The annual University of York Students’ Union (YUSU) AGM was an event that looked set to provoke heated argument, but the event took a calming turn and, whilst referendum procedure was outlined, the movement to disaffiliate from the National Union of Students (NUS) couldn’t make much progress.
The night started off fairly predictably, albeit with an unusually large audience turnout. After the minutes, the YUSU finances and their policy process were approved, the event could get onto the topic that the majority of the audience was there to hear: the possibility of disaffiliation from the NUS.

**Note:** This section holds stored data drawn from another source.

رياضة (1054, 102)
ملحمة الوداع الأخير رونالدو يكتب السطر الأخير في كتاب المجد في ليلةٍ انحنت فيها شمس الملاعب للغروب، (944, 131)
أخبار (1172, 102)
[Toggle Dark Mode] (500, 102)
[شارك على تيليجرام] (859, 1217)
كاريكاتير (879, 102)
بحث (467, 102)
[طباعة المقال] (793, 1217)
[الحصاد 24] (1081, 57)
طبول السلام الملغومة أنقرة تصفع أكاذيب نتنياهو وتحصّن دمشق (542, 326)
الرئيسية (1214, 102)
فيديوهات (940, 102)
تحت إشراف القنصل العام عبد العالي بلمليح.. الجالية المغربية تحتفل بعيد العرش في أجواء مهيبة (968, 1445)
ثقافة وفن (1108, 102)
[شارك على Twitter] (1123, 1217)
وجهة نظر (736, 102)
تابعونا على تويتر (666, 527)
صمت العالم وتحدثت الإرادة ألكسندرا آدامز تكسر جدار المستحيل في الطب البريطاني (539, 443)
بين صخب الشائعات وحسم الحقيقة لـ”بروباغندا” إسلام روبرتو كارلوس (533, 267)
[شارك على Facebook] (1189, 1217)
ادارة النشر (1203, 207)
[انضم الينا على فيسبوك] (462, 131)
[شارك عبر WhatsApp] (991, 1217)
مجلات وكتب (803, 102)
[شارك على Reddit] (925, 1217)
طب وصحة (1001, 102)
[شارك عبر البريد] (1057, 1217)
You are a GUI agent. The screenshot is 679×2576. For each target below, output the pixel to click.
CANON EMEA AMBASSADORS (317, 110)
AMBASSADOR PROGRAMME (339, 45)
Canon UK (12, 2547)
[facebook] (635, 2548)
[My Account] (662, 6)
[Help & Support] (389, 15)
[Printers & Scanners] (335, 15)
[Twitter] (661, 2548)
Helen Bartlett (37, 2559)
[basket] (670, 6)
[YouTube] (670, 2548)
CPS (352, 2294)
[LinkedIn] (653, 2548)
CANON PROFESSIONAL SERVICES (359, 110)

The process was calm and structured. With a carefully-planned speech, Ben Leatham, the YUSU President, was clearly prepared for the motion that was to be brought against the NUS. It was explained that YUSU had held a referendum to determine their NUS affiliation in June of 2014 for the next three academic years (2014/2015 – 2016/2017). However the potential for a referendum does exist in the current academic term.
This referendum would rely on negotiations being held between the group wanting to leave the NUS and the trustee board. There is however an alternative: provided the open letter being penned receives the signatures of 5% of York’s student population, a referendum can be forced within 5-10 days of the petition being handed in.
The Sabbatical Officers then explained their stance on the whole affair. They would prefer the referendum to fall next summer, as that is when our affiliation needs renewal. There were many reasons for this stance, one of the main ones being they felt that the organising of such a petition and campaign to disaffiliate would distract people from their exams. They also felt this would help to include the maximum number of students, and therefore to be as democratic as possible, the referendum should have the greatest possible run up.
Mr. Leatham also stated that he believed that the NUS could be reformed, and that York’s representation had increased over the years. One of the main flaws people highlight of the NUS is their lack of a ‘one member one vote’ (OMOV) policy. Mr. Leatham emphasised how he had fought for this policy to be discussed and how, even though it failed, it failed by a smaller margin than last year.
One of the main criticisms leveled against the OMOV policy is that it dilutes the voices of minorities who might otherwise be drowned out. However, a point raised by an audience member countered this with the fact that many minorities do not in fact receive a dedicated liberation officer, and this puts them at a further disadvantage than if a OMOV system was implemented.
The AGM then changed topic with the officers each giving an account of their successes over their terms. Chris Wall explained how his ‘Give It a Go’ plan had gained a large attendance and how each college had been connected to specific charities. Scott Dawson praised the work of Nightline and Nightsafe, and the increased success they’d had over the last year, as well as his own work on helping the LGBT+ community around campus.
Mr. Leatham explained his work to make YUSU more accessible on social media, as well as his attempts to stop online social media bullying. Grace Clarke’s campaign promise of a fitness track around campus was well under way with equipment orders being placed and she also praised York’s sport as it beat Durham in the varsity. Finally, Thomas Ron explained the success of his lecture capture programme and how there are now a record number of Course Representatives at York.